Dataset entries:
☆ ☆ ☆ ☆ ☆ ☆ ☆
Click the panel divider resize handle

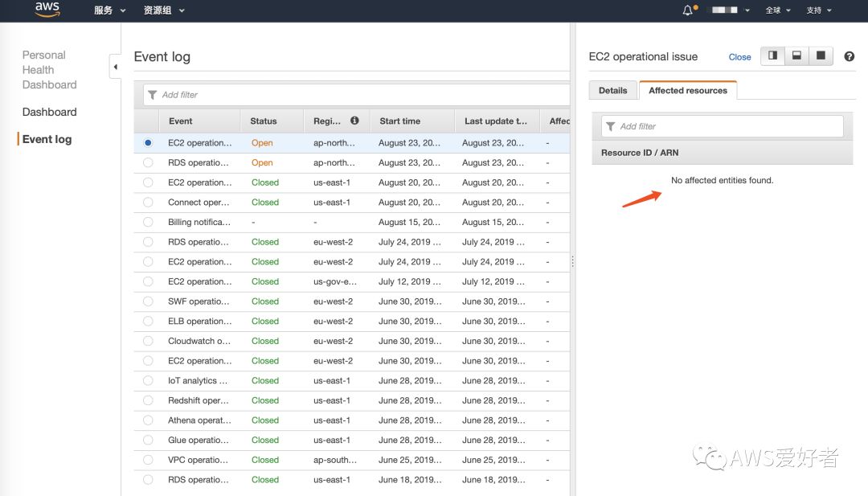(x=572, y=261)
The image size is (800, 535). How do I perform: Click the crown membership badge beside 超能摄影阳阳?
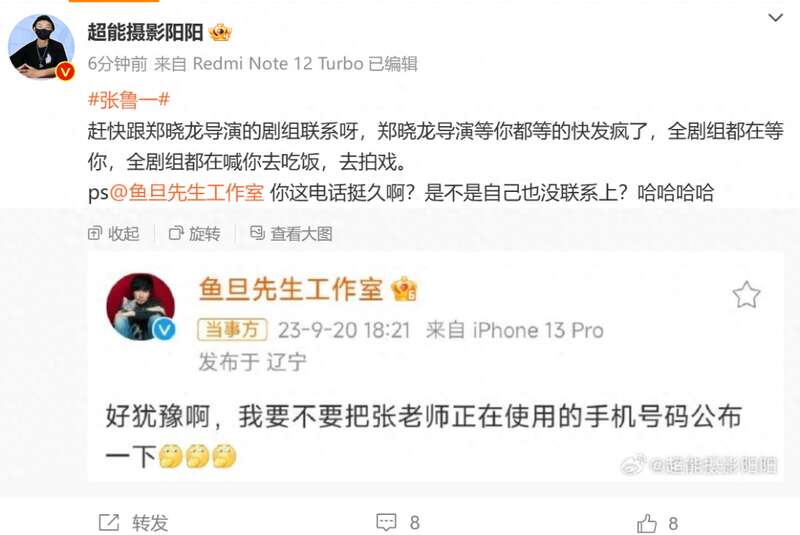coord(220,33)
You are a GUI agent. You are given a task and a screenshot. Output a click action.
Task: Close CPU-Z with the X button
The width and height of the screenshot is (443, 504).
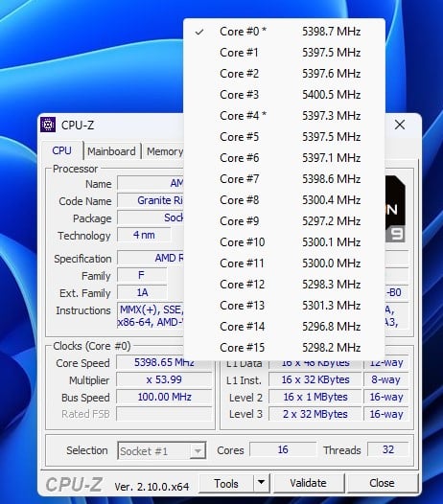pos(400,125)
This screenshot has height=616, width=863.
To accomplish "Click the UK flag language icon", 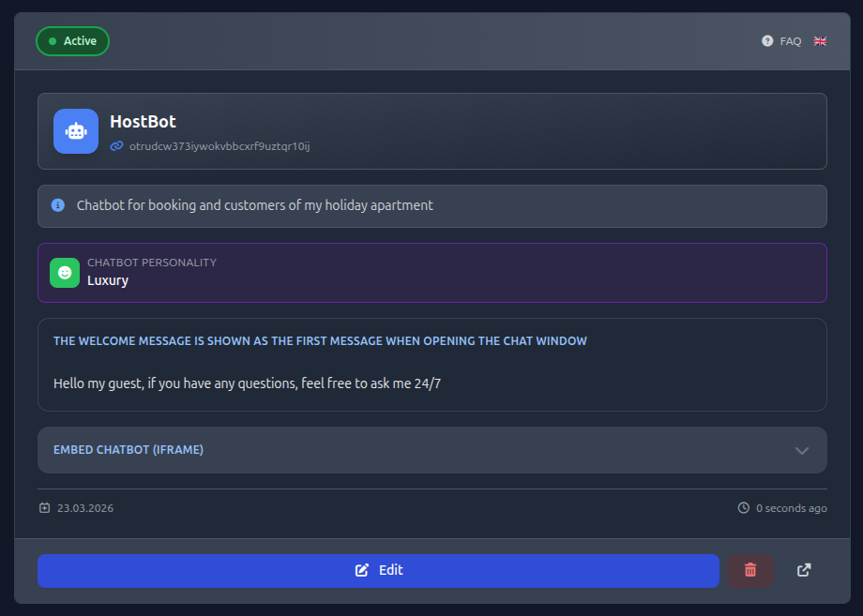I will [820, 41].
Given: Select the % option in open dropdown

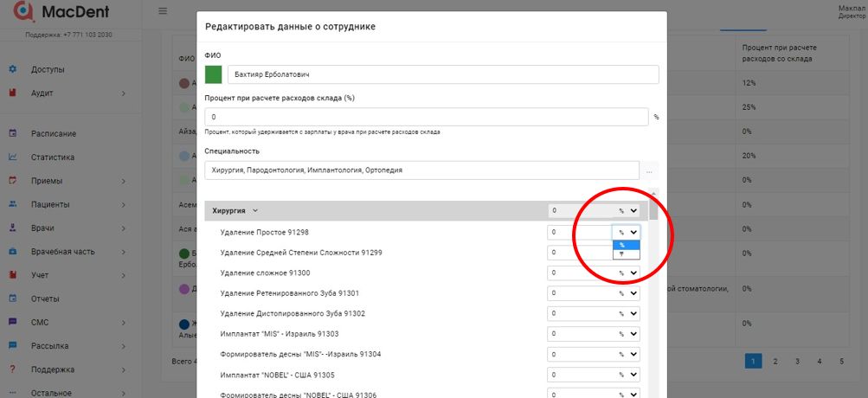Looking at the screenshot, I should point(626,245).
☆ ☆ ☆ ☆ ☆ ☆ ☆
:: REQUIRED ACTION ::
In the records above, find the line with "The image size" and the line with "Task: Close CPU-Z with the X button", then restate word for word only those two lines and all lines between, omitting pictures.

:: RESULT OF THIS TASK ::
The image size is (800, 535). How do I perform: Click the crown membership badge beside 超能摄影阳阳?
coord(220,33)
You are a GUI agent. You are given a task and a screenshot. Output a click action.
Task: Close CPU-Z with the X button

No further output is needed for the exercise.